Und tatsächlich erklärt eine Sprecherin der ABDA: „Apothekenteams werden im Regelfall ihre Patient:innen über die Wirkungsweise der Arzneimittel aufklären, und damit auch über die Zusammensetzung der Homöopathika.“ Und warum hält die Standesvertretung es für gerechtfertigt, dass Homöopathika im Arzneimittelgesetz als Arzneimittel aufgeführt werden und apothekenpflichtig sind? Apotheken übernähmen „eine Verbraucherschutzfunktion und beraten Patient:innen zu den Grenzen der Selbstmedikation“, so die Sprecherin.
Ein Problem ist auch: Derzeit haben Apotheken im Wesentlichen nur Einnahmen, wenn sie Arzneimittel verkaufen. Im Bereich der Selbstmedikation heißt das nach dem aktuell verbreiteten Geschäftsmodell: Abraten kostet Zeit, bringt aber kein Geld. Der Umsatz mit Homöopathika machte nach einem Bericht des Bundesverbands der Arzneimittelhersteller 2020 noch 630 Millionen Euro aus – fast 10 Prozent des Gesamtumsatzes mit rezeptfreien Arzneimitteln. Während vor einigen Jahren der Absatz gestiegen ist, sah die Entwicklung für die Hersteller zuletzt jedoch negativ aus.

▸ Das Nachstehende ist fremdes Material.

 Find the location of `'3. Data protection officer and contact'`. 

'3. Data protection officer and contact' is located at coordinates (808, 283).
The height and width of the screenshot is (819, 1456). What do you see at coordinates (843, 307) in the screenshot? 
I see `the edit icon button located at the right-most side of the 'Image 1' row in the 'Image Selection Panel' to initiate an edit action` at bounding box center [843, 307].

Weniger Homöopathika auf Rezept
Auch für Ärzt:innen kann Homöopathie wirtschaftlich lukrativ sein: Über spezielle Programme mehrerer Krankenkassen können sie für homöopathische Behandlungen und Beratungen viel höhere Sätze abrechnen als in der wissenschaftlich begründeten Medizin. Doch scheint es in der Ärzteschaft ein Umdenken zu geben. So haben bis Oktober 2021 laut „Ärzteblatt“ 11 der 17 deutschen Landesärztekammern in den vergangenen Jahren die Möglichkeit abgeschafft, dass Mediziner durch Fortbildungen eine sogenannte Zusatzbezeichnung Homöopathie erwerben können.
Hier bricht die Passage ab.